Sometimes yoga and meditation can feel a bit too spiritual, perhaps even too out-there for people who may not have tried it before or are used to their usual weight-lifting workout at the gym (aka virtual workouts). If you’re feeling intimidated by the yoga routines you’re seeing online and on social media, we have an approachable set of stretches that are perfect for you and will fit in with your HIIT, cycling, running or weight-lifting routine. Many men suffer from aches and pains and these often deter them from working out. The solution for sore or stiff muscles can be found in a few favourite yoga exercises and stretching poses that are sure to help calm and rejuvenate while also challenging your body.
We have a Men’s Clothing Collection that can help you stay comfortable in any kind of movement, but it’s always great to get advise from other men who are in need of a good stretch.
That’s why we asked the men of Yogamatters to share their top yoga positions that are perfect before or after they break a sweat, between Zoom calls, or simply to unwind after a long day at their work desks. Here are their top tips for stretching and strengthening tired, achy muscles: easy-to-follow yoga positions you can practice almost anywhere.
Thomas, Yogamatters Designer & Production Manager
“What I wear when I work out is linked to how soft and comfortable the clothes feel: I like layering when running and I need to have natural fibre such as cotton against my skin: everything needs to be absorbent and breathable,” Thomas says. He helped with the design process of the Yogamatters Men’s Clothing Collection and finds downtime for yoga between his daily tasks. “My favourite yoga pose is child’s pose: it really helps stretch my knees and relax after running.

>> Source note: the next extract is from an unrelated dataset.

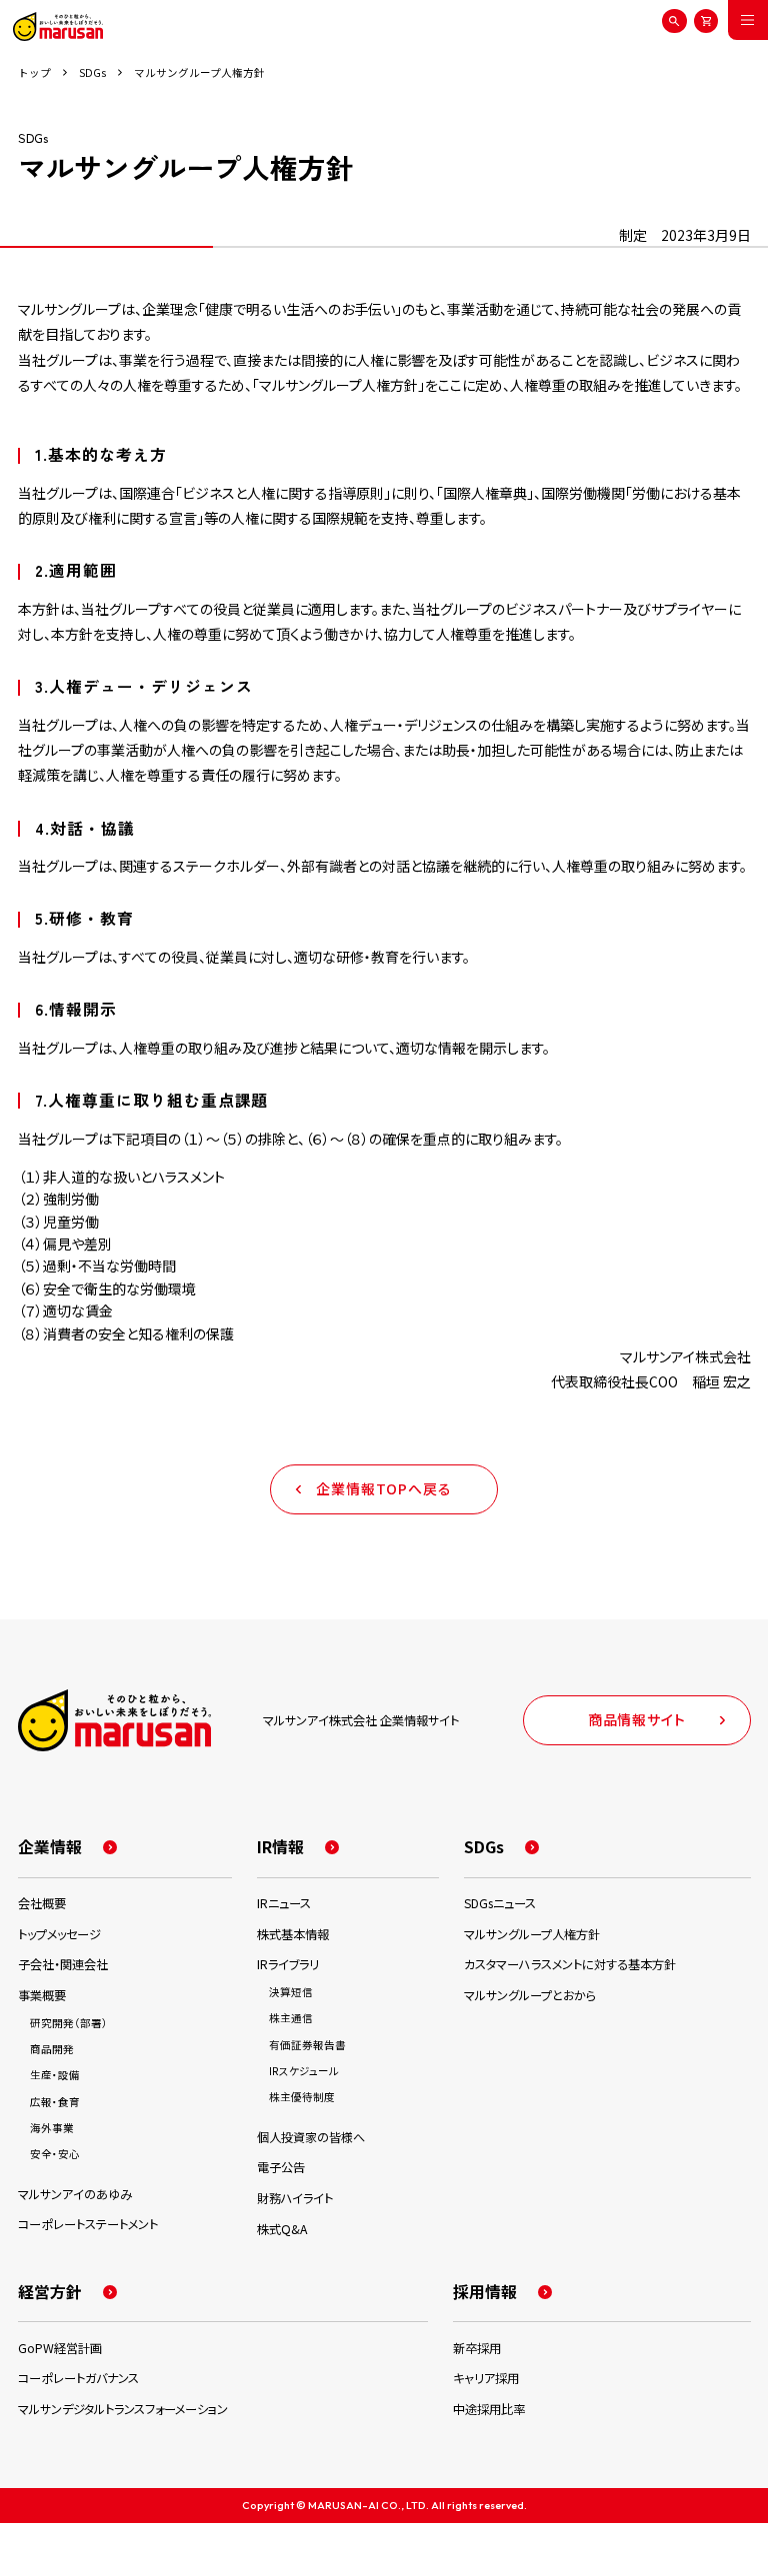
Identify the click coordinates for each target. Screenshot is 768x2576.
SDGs (92, 73)
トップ (34, 73)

Great workout gear helps me regulate my body temperature, and offers a great balance between soft compression and freedom of movement.”

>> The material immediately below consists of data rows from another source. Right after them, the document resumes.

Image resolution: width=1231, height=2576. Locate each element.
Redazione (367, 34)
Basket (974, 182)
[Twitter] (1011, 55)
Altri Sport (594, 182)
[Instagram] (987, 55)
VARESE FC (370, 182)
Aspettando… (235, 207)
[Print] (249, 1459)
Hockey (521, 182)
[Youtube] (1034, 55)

Ivan, Yogamatters Purchasing Manager
“Sometimes being mindful for me means taking a moment and placing my hands on a table or my kitchen sink,” Ivan says. “But when I do have more time, I usually try variations of different yoga poses – many that lots of people practice – like Downward dog or a variation but often I find that a standing forward stretch to work the hamstrings or Pigeon Pose.

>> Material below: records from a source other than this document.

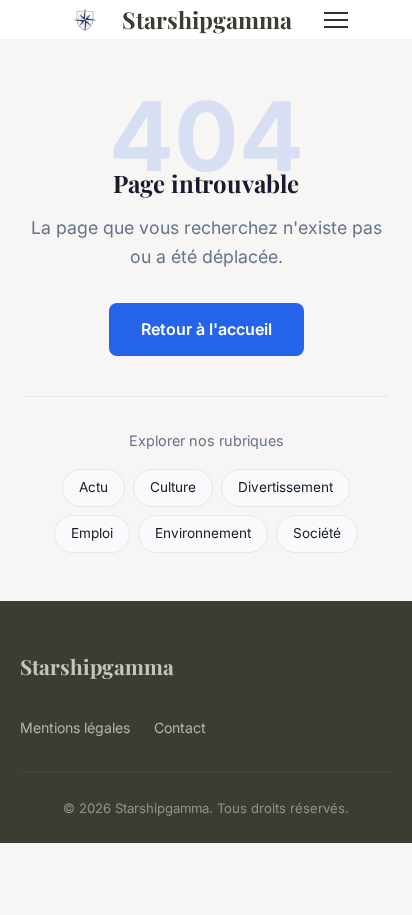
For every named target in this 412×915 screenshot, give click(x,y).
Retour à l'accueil (206, 329)
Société (317, 533)
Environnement (203, 533)
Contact (180, 727)
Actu (93, 487)
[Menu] (336, 20)
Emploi (92, 533)
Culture (173, 487)
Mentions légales (75, 727)
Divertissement (285, 487)
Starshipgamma (207, 19)
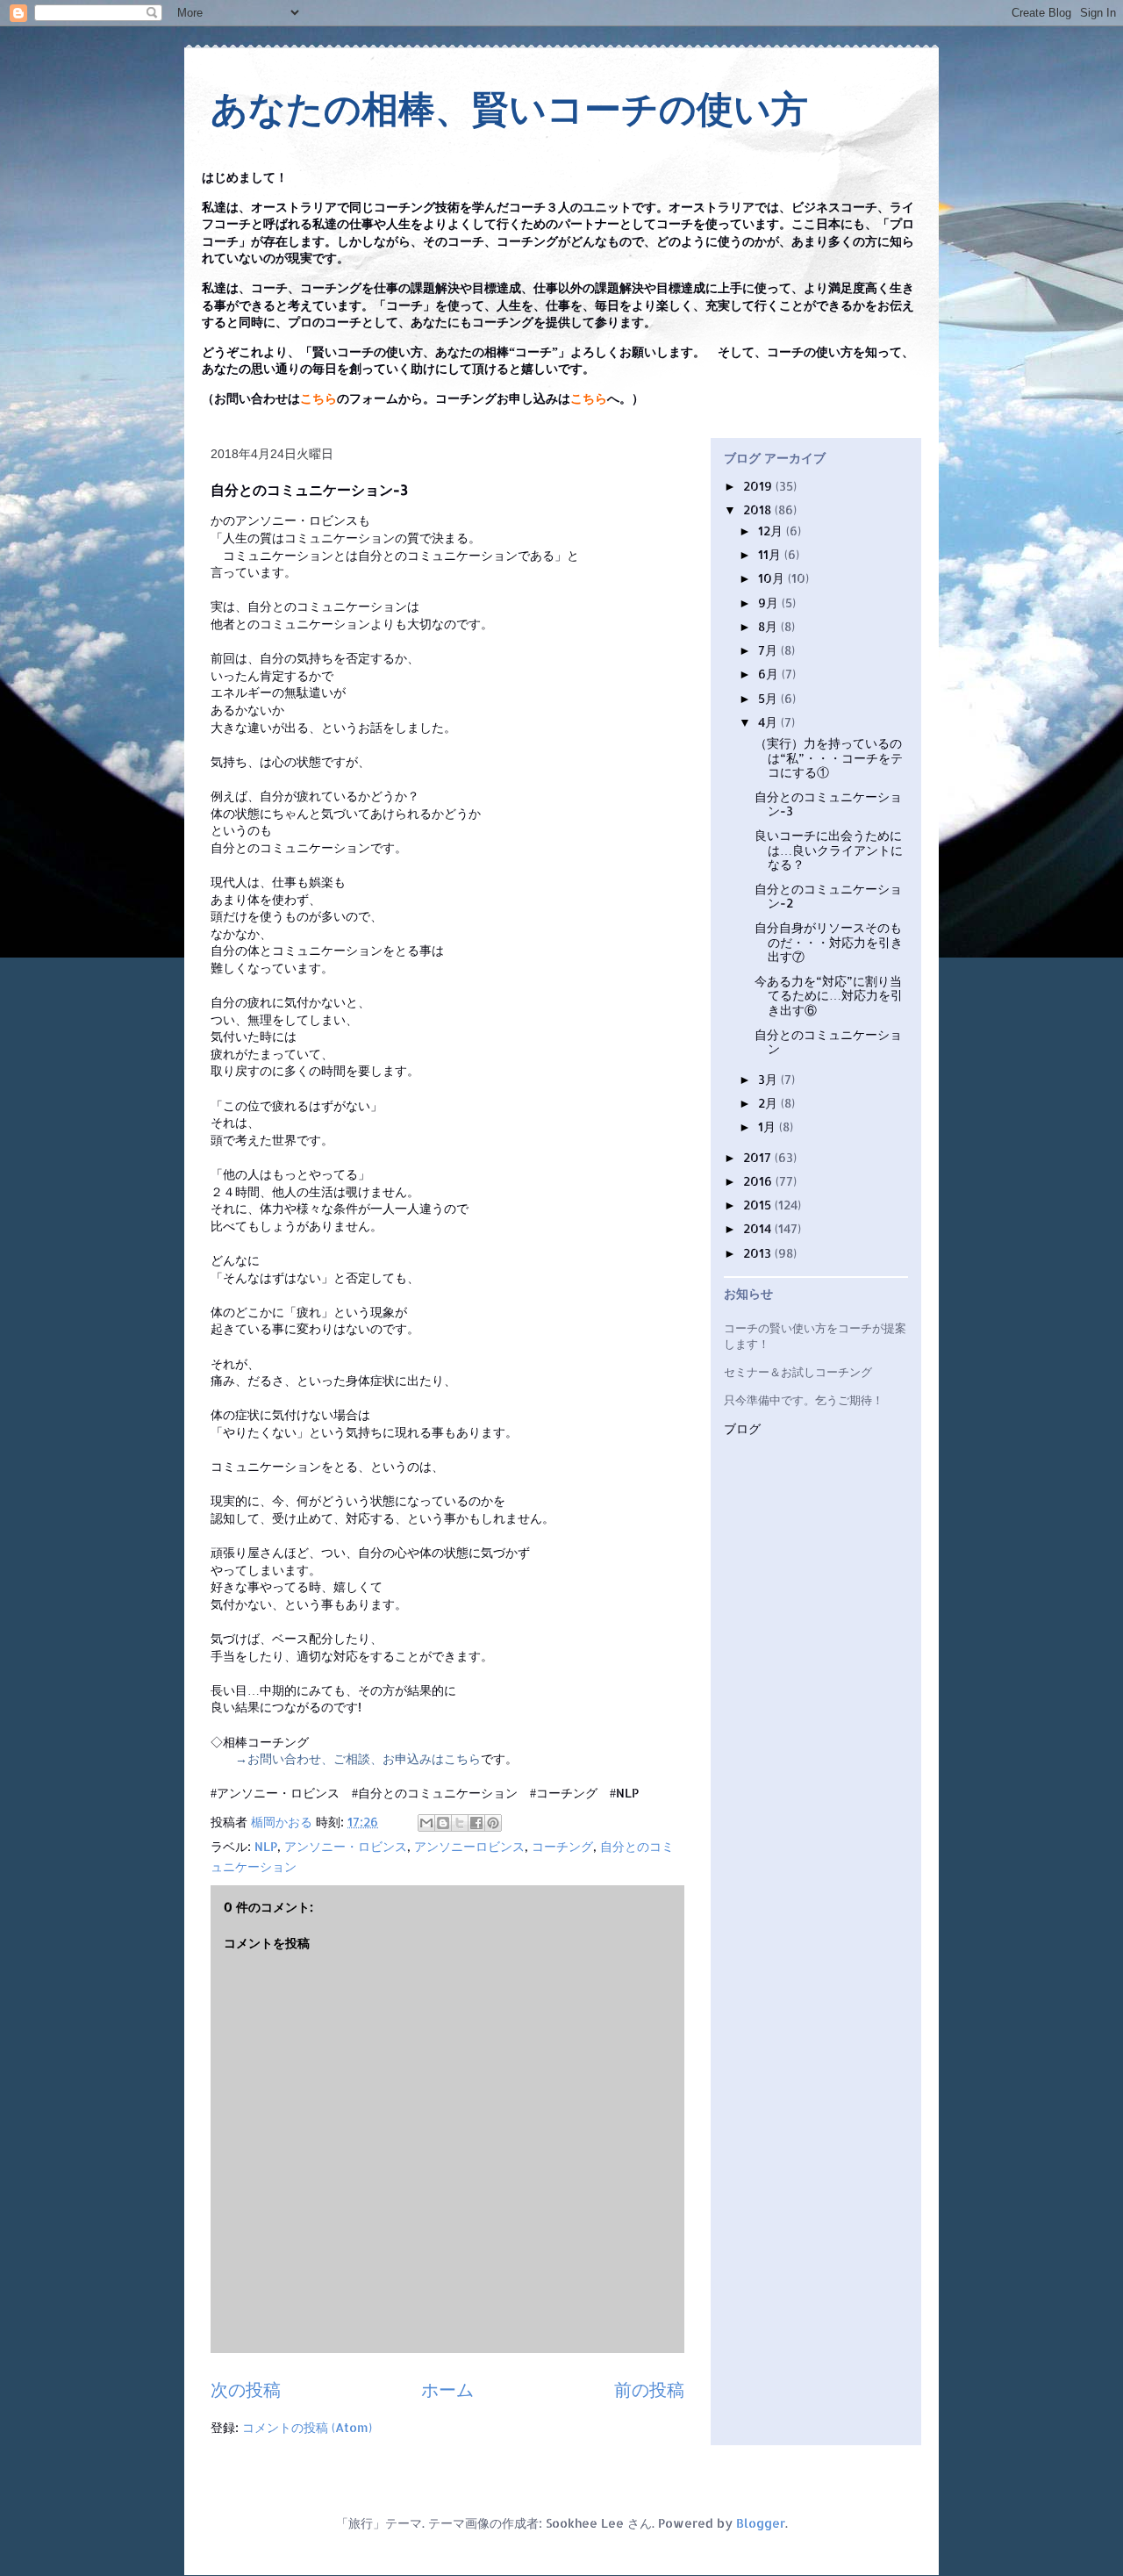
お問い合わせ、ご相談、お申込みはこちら (364, 1758)
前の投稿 (649, 2389)
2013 (759, 1252)
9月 (770, 602)
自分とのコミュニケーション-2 (828, 896)
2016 (759, 1180)
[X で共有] (460, 1823)
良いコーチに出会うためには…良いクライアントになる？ (829, 850)
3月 (769, 1079)
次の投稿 (246, 2389)
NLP (265, 1846)
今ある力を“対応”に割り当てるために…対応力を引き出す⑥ (829, 995)
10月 (773, 577)
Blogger (760, 2522)
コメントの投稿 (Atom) (307, 2427)
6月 (770, 673)
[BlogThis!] (443, 1823)
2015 (759, 1204)
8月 (769, 626)
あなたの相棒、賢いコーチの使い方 (509, 109)
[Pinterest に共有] (493, 1823)
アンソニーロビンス (469, 1846)
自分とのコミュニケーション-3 (828, 804)
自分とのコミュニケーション (828, 1042)
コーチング (562, 1846)
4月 (769, 721)
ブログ (742, 1429)
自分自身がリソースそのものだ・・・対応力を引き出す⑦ (829, 942)
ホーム (447, 2389)
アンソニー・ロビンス (345, 1846)
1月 (768, 1126)
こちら (318, 398)
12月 (772, 530)
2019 (759, 485)
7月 (769, 649)
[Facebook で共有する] (476, 1823)
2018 (759, 509)
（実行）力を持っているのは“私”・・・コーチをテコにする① (829, 757)
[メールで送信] (426, 1823)
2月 (769, 1102)
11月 (771, 554)
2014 (759, 1228)
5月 (769, 698)
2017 (759, 1157)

Ken, Yogamatters Finance Consultant
“I have tight hamstrings and Downward Dog is a pose that helps stretch these muscles,” Ken says. “I find Pigeon Pose helps to ease my lower back stiffness by stretching my piriformis and groin muscles. These stretches take just a few minutes but work wonders for me. Doing a headstand also helps concentrate my mind and body – it also helps calm random thoughts. I often use it as a form of meditation.”
Krisztian, Yogamatters Customer Service Adviser
“What I really like to do is stand on the edge of the bottom of the stairs and with straight legs with a slight bend if needed, I bend over and touch my toes. Sometimes, if my muscles are feeling extra flexible, I go further than my toes,” Krisztian says. “When I’m not balancing and stretching, I find that simple long walks in the park with my dogs helps me stay calm and clears my head.”
Keir, Yogamatters Operations Manager
“My favourite pose to do after a run or workout – or even when I’m in between calls – is frog pose and extended triangle are my favourite,” Keir says. “I always try to do a forward fold whether I’m warming up or cooling down.”
Andy, Yogamatters Head of IT
“I have just started cycling again and all I can say is, ouch: sore legs, sore back and achy wrists. As every canny cyclist knows, there are a few perfect yoga asanas to make feel easier,” Andy says. “The mindful breathing and moving that I do between cat and cow followed by an extended child pose is bliss for me. Another pose that helps my tight hips loosen is pigeon – it hits the spot.”